Within most overviews of Japanese Buddhism, Shingon usually gets to be characterized as "the" Esoteric school of Buddhism in that neck of the woods. Despite the Tendai school's long and sustained emphasis on and dedication to this particular form of Buddhism, any expertise they might have gained thereby sort of gets short shrift. Oddly enough, this holds true to some degree even in more specialized academic treatments, and so Jinhua Chen's detailed focus on Tendai Esoteric Buddhism in this fine monograph helps even the odds if just that much. Even so, underlying this study is the uncomfortable fact that Tendai's insecurity vis-à-vis Shingon is anything but new, and this rivalry may well have inspired some otherwise upstanding Tendai clerics to try their hand at a little pious fraud.
According to the Tendai school's own account, the Tendai founder Saicho received duly-certified Esoteric initiations from the eminent Chinese monk Shunxiao, particularly in a complex of doctrines and practices characterized by the correlation of a specific set of dharani with specific levels of siddhi mastery as outlined in three Indian scriptures (or three versions of one scripture, as the case may be). For all of his quiet, understated prose and measured tone, Chen essentially takes this venerable Tendai historiography and flips it topsy-turvy. As he argues, the Siddhi scriptures were cut-and-paste jobs cobbled together in Japan well after the fact to substantiate the likewise utterly forged transmission documents from Shunxiao, who (it turns out) wasn't all that eminent after all, nor was he aware that he was supposed to be. Pretty incriminating stuff, and Chen's highly meticulous textual analysis proceeds with painstaking care--so much so that sometimes the discussion seems to plod along, but considering the task at hand the author is necessarily covering his bases so as to reach a conclusion that is convincingly airtight. The Gordian Knot of countless nagging textual and historical puzzles comes undone with this reversal as well, tellingly enough.
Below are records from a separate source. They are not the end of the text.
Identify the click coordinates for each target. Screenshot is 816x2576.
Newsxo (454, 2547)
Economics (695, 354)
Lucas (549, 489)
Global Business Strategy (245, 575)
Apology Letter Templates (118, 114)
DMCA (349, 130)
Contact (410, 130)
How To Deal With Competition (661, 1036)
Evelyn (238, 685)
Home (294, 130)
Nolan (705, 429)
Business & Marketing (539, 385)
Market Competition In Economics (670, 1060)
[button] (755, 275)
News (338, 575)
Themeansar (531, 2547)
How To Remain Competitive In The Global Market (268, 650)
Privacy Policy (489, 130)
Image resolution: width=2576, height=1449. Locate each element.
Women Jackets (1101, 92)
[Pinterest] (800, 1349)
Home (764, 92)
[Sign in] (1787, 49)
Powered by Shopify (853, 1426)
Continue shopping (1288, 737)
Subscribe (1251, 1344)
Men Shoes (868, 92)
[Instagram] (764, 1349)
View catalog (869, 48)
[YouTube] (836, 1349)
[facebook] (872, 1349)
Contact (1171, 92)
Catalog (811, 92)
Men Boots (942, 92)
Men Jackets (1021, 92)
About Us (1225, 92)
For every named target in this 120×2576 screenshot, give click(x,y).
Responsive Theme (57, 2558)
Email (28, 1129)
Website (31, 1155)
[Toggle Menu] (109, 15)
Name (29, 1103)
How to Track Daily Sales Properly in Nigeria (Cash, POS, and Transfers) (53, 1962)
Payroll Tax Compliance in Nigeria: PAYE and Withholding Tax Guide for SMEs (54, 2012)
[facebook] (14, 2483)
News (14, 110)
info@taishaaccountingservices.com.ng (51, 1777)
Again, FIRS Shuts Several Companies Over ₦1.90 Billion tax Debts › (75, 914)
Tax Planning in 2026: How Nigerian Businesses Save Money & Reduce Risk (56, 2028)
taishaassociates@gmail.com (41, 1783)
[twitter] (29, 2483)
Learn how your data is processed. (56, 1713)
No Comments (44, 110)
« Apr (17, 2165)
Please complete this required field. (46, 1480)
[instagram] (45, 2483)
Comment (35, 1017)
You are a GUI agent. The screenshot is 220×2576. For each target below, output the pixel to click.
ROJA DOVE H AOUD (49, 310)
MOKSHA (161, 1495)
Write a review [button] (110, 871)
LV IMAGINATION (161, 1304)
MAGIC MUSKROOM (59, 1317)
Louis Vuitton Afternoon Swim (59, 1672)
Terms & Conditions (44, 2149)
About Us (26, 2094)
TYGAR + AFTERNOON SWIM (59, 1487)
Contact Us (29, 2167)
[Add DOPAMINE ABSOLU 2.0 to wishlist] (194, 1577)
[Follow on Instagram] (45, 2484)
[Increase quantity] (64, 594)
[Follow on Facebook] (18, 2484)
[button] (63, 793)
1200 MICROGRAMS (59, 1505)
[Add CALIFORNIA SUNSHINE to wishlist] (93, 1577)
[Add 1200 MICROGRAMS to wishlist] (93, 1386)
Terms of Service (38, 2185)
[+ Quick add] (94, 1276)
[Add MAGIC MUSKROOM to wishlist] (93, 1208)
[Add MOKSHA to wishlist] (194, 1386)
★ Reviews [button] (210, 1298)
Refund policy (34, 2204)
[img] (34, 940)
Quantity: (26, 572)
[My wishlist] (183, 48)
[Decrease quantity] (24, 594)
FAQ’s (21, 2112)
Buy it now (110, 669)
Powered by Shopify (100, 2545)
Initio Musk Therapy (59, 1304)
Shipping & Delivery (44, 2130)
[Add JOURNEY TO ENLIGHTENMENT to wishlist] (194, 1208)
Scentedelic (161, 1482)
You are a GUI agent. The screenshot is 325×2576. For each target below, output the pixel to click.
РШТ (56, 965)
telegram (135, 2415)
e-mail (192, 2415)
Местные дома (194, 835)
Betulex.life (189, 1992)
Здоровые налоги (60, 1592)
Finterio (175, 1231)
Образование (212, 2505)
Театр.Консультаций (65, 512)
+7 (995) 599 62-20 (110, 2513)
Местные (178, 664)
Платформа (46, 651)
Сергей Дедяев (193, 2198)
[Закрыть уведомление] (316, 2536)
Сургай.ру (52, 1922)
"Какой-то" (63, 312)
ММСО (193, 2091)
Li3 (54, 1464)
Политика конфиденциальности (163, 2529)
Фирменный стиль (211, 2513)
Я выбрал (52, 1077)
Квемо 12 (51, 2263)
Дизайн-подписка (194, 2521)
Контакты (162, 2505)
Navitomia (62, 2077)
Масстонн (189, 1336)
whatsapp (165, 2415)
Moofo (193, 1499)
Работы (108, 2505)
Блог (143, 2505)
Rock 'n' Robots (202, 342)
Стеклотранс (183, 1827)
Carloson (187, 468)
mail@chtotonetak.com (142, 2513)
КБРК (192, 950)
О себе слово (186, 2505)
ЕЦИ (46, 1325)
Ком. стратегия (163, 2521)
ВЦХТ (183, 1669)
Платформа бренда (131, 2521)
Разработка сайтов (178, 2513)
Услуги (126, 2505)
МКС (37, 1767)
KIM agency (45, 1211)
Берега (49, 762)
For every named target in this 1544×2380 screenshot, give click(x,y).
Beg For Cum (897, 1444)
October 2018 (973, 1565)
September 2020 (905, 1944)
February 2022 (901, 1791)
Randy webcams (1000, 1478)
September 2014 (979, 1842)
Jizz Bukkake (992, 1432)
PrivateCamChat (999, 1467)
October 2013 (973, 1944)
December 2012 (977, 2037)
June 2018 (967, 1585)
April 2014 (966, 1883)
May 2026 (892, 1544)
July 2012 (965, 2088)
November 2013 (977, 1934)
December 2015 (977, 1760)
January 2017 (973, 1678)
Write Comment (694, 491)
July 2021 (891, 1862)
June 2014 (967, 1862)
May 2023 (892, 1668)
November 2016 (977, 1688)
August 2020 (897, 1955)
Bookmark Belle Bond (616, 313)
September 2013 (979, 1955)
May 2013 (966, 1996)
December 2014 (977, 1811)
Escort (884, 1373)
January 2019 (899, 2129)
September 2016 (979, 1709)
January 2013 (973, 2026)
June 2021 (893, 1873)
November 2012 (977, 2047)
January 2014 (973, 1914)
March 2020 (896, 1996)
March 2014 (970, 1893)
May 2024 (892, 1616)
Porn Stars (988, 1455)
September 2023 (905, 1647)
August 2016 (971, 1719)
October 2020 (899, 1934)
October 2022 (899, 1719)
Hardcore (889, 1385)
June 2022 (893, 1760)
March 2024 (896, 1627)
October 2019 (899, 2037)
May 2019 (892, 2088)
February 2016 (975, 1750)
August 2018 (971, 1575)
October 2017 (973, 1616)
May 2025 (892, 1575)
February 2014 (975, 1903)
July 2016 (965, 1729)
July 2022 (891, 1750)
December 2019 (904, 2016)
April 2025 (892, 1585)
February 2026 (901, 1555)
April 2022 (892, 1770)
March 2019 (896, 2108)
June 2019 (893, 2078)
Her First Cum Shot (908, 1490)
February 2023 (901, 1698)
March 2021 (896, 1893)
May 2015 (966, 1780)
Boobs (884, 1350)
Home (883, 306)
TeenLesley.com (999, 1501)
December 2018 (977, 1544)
Well, at least that's the general upshot of what is an extensive and finely detailed study the likes of which one doesn't see enough of nowadays. Of course, potential readers should keep in mind that this is a specialized work that assumes prior familiarity with the overall subject as well as patient willingness to work one's way through what at first blush may deceptively appear to be nitpicky observations. Contributing to the scholarly quality of the book is the commendable yet uncommon practice of following all quoted passages with the Classical Chinese original. Indeed, in a textual analysis of this nature, it's often helpful to be able to see the original text for oneself. Complete translations of the three forged Siddhi scriptures in this same format can also be found as appendixes, a real plus. Anyone deeply and seriously interested in the history of the changing fortunes of the Tendai and Shingon schools and their interaction should find this carefully yet radically erudite study well worth their effort. But perhaps also a bit disturbing. I have to say, I found the sordid spectacle of people otherwise supposedly dedicated to seeking the highest spiritual truths instead involving themselves in the mendacious fabrication of religious lineages from whole cloth and the deliberate forgery of holy texts troubling, though the author is too kind to emphasize this point overmuch. Herein lies a puzzle in human contradiction larger than the expert analysis that uncovered it in the first place, perhaps.